Filipino businesswoman (born 1923)

Maria Socorro Cancio Ramos (born 23 September 1923) is a Filipino businesswoman. She is the co-founder of National Book Store, the largest bookstore chain in the Philippines.

==Biography==
Maria Socorro Cancio Ramos was born on 23 September 1923 in Santa Cruz, Laguna. She grew up in a rich entrepreneurial family, she began assisting in her parents' shop and her grandmother's market stall at a young age. After graduating from Arellano High School, she worked as a shop girl at the Ramos Goodwill Book Store. Socorro's brother Manuel married one of the daughters of the Ramos family, leading to the opening of a new bookshop on Escolta Street in 1940, located on the ground floor of Panciteria National. José Ramos was put in charge and asked Socorro to come and work for him. The store was called National Book Store. Despite facing opposition from her family, Socorro married José shortly thereafter.
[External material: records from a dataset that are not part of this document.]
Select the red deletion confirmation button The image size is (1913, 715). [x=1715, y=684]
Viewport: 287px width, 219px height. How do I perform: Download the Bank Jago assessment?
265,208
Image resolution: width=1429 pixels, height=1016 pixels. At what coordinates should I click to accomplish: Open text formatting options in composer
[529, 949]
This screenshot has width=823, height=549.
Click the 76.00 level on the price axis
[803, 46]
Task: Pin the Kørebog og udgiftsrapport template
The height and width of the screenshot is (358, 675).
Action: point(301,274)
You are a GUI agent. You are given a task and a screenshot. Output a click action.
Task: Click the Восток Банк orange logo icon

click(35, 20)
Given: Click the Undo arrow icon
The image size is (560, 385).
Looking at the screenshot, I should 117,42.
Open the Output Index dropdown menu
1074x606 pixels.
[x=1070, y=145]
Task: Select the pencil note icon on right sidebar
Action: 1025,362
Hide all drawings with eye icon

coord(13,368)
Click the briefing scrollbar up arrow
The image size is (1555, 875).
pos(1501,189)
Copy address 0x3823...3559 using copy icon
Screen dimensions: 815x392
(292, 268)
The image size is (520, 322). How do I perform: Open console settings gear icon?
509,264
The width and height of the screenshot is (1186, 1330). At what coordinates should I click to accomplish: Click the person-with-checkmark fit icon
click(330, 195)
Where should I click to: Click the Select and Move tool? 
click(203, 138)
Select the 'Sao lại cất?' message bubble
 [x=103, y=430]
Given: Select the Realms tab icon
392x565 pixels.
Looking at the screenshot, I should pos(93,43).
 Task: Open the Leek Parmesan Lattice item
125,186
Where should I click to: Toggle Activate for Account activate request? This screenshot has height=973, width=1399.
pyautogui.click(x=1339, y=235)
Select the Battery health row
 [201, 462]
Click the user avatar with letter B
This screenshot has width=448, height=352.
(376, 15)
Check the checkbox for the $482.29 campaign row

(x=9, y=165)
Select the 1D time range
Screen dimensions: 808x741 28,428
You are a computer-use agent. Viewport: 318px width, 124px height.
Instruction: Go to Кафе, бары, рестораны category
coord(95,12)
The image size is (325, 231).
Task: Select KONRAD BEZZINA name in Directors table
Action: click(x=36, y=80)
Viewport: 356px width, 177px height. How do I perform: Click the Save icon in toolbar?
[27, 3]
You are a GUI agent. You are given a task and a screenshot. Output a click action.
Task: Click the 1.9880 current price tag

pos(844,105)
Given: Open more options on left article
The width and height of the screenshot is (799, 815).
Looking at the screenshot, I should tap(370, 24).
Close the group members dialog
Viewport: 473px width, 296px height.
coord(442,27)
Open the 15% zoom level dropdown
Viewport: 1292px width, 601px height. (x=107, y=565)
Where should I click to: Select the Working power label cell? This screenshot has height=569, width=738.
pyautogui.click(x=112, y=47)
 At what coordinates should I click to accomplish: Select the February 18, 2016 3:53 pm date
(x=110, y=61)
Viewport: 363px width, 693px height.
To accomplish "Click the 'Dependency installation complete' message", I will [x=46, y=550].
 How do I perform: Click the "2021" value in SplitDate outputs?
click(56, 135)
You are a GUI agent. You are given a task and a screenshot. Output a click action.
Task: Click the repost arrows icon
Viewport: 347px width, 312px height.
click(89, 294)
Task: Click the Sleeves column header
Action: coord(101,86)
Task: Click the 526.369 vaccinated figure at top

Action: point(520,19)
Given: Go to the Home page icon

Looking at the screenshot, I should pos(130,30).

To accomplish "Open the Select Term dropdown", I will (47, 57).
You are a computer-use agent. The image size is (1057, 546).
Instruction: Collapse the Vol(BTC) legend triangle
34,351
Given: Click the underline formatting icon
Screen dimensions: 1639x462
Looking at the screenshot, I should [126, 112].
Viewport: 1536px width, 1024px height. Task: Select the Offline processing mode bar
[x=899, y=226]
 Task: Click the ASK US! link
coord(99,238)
During the Japanese occupation, many of the American books were hidden and the couple mainly sold office supplies, soap, and flip flops. However, during the Battle of Manila in 1945, their store went up in flames and they had to start over with the stash of hidden books. Unfortunately, three years later, disaster struck again when a typhoon again destroyed the rebuilt store at its new Rizal Avenue location. Nevertheless, the National Book Store was once again reconstructed, this time with a mezzanine.

Over time, the store expanded. New branches were opened at the intercession of the three children of Socorro and Jose. The company became a real family business and grew into a chain of bookstores with branches throughout the country. In the 1990s, the chain had about 50 branches. Twenty years later, there were 145. The National Book Store became the largest bookstore chain in the Philippines and one of the largest companies in the Philippine retail industry.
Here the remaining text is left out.